─── Data under study ───

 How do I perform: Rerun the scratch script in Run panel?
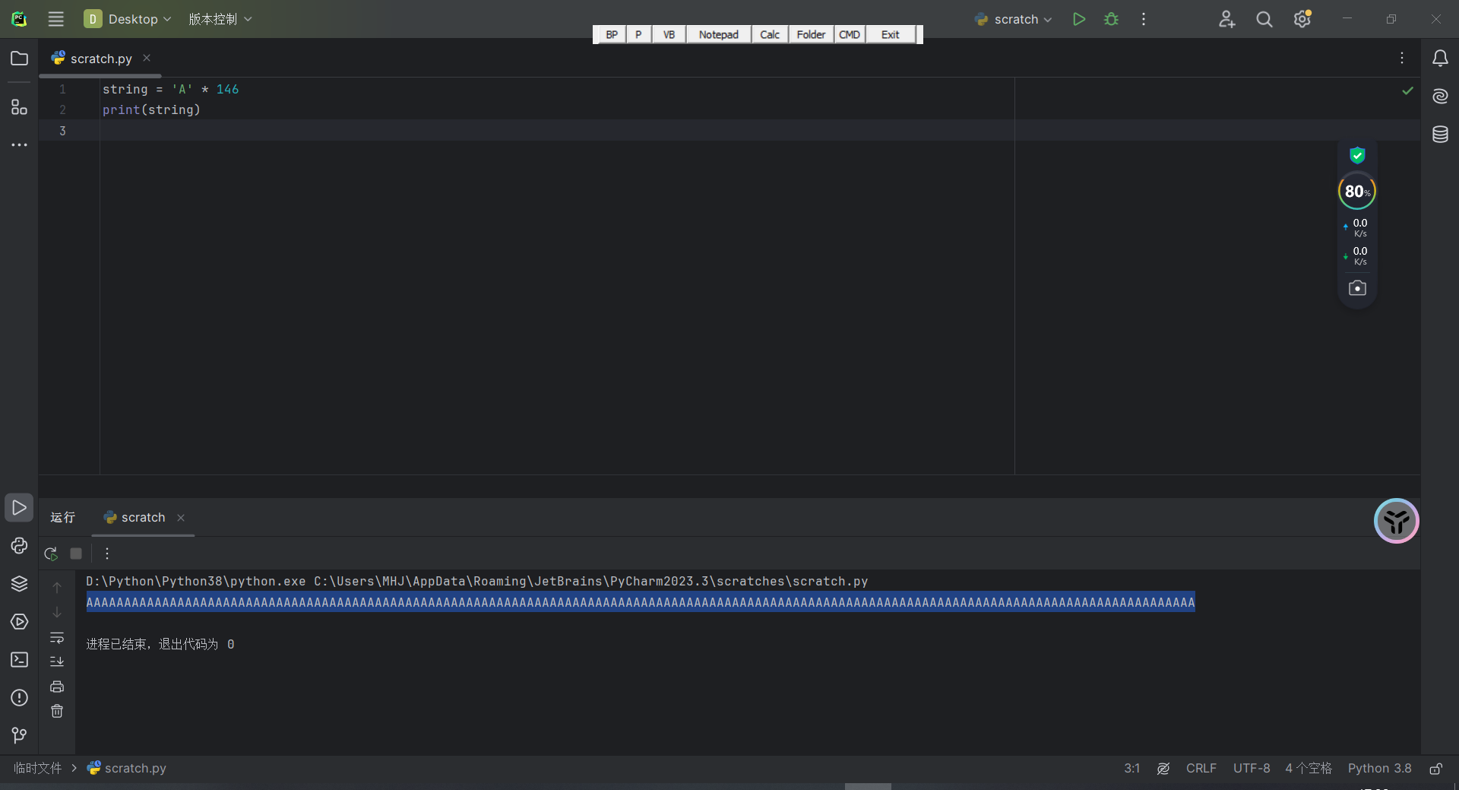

───
─── Data under study ───

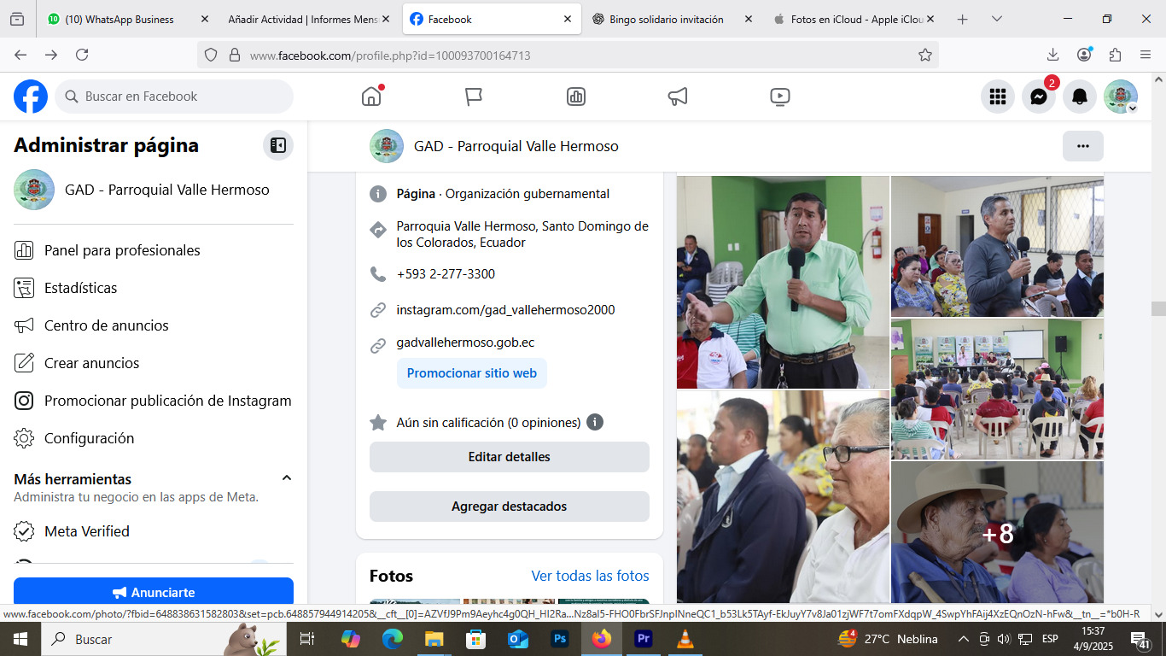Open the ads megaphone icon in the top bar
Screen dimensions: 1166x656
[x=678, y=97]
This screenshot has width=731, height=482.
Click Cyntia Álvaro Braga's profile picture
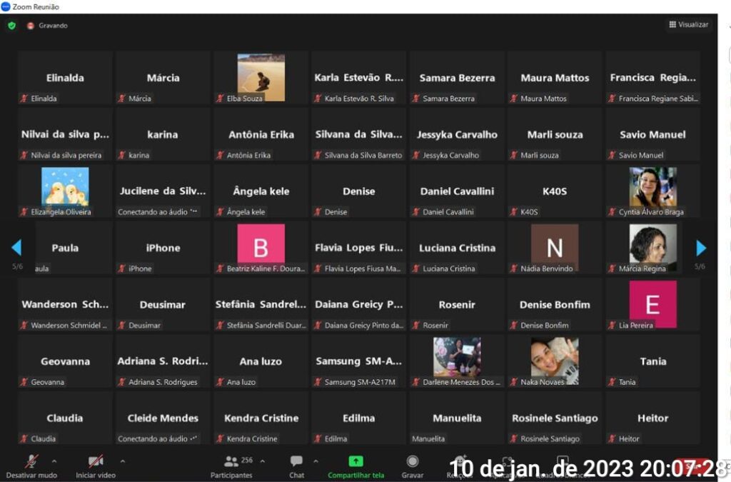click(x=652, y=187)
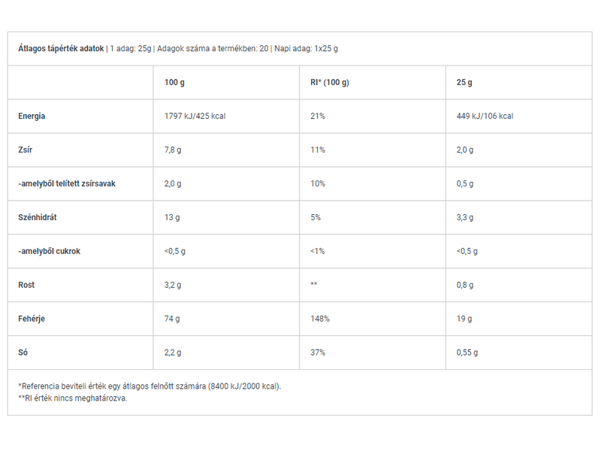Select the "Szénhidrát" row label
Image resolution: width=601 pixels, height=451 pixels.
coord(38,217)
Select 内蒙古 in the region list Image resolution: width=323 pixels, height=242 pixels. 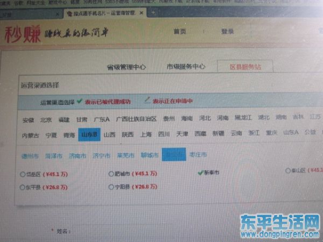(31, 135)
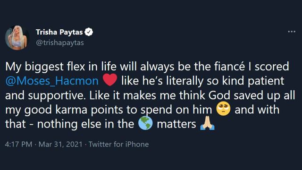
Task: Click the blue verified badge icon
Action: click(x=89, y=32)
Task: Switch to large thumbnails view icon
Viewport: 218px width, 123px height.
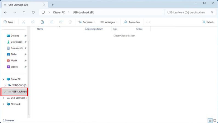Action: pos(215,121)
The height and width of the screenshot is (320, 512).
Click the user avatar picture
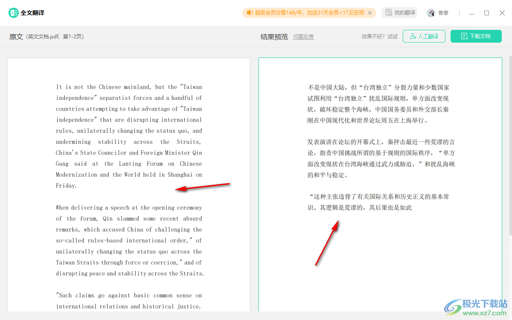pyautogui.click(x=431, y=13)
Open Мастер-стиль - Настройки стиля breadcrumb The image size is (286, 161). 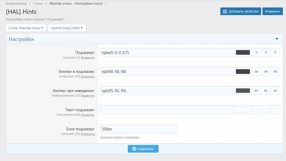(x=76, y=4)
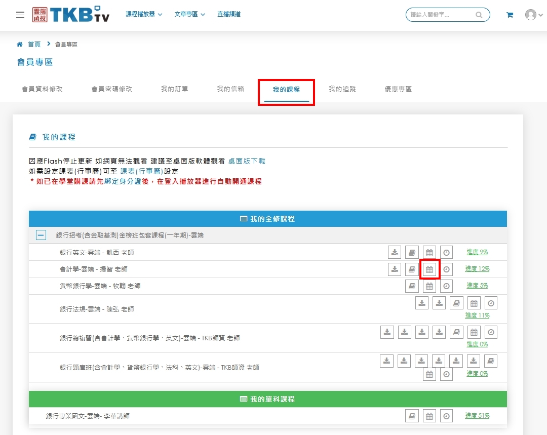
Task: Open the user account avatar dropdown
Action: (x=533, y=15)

───

## Action item
Lines from the records above that hold "screenshot" are the ones to list.

## Solution for this task
This screenshot has width=731, height=482.
The height and width of the screenshot is (320, 512).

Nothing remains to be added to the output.